Pembelajaran Tatap Muka, antara Penantian dan Harapan
KOMPAS.com – Mendikbud Nadiem Makarim menargetkan proses vaksin lima juta guru dan tenaga kependidikan bisa selesai di akhir Juni 2021. Apabila hal itu tercapai, maka proses belajar tatap muka di sekolah bisa terlaksana di Juli 2021.
Berita ini tentu menjadi informasi yang membahagiakan bagi siswa, guru, dan orangtua. Karena meski proses pembelajaran jarak jauh (PJJ) sudah berjalan cukup lama, PJJ seperti kehilangan daya tarik bagi siswa.
Sudah banyak guru yang mencoba lebih kreatif dalam menerapkan PJJ melalui berbagai aplikasi daring, tapi daya tarik siswa tetap belum begitu terlihat ada perkembangan signifikan.
Ada beberapa alasan mengapa PJJ menjadi harapan dan juga penantian baik bagi siswa, guru dan juga orangtua.
Minat siswa menurun
Kenapa partisipasi pembelajaran siswa menurun?
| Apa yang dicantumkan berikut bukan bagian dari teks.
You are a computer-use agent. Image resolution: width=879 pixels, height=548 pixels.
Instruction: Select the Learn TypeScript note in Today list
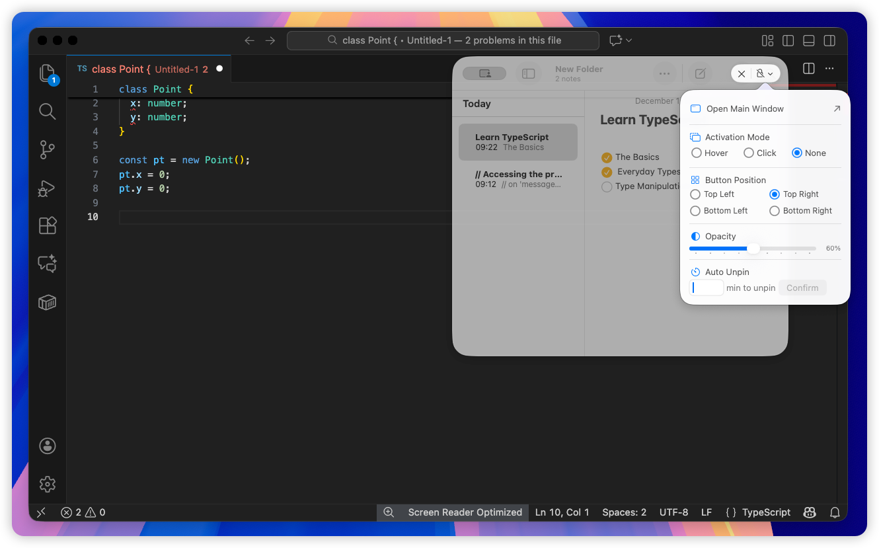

Ada banyak faktor yang menyebabkan daya tarik siswa menurun ketika melakukan PJJ. Ada disebabkan kesulitan membeli smartphone, wilayah tidak terjangkau internet, pembelajaran PJJ kurang menarik, hingga waktu siswa yang tersita karena harus membantu orangtua.
Banyak juga siswa yang lebih senang mengikuti kegiatan lain daripada mengikuti pembelajaran yang disampaikan guru seperti: gowes, main game, atau sekadar bermain dengan teman.
Kurangnya peran orangtua
Peran serta orangtua mendampingi anak belajar sebenarnya sangat dibutuhkan. Namun karena pekerjaan, pendapatan yang pas-pasan, dan kemampuan akademik yang terbatas, pendampingan terhadap anak di rumah jadi kurang maksimal.
Beberapa orangtua siswa ada yang terbebani dengan penugasan guru yang harus melibatkan mereka. Anggaran biaya pendidikan untuk membeli smartphone dan kuota yang membengkak di saat pandemi juga menambah beban orangtua siswa.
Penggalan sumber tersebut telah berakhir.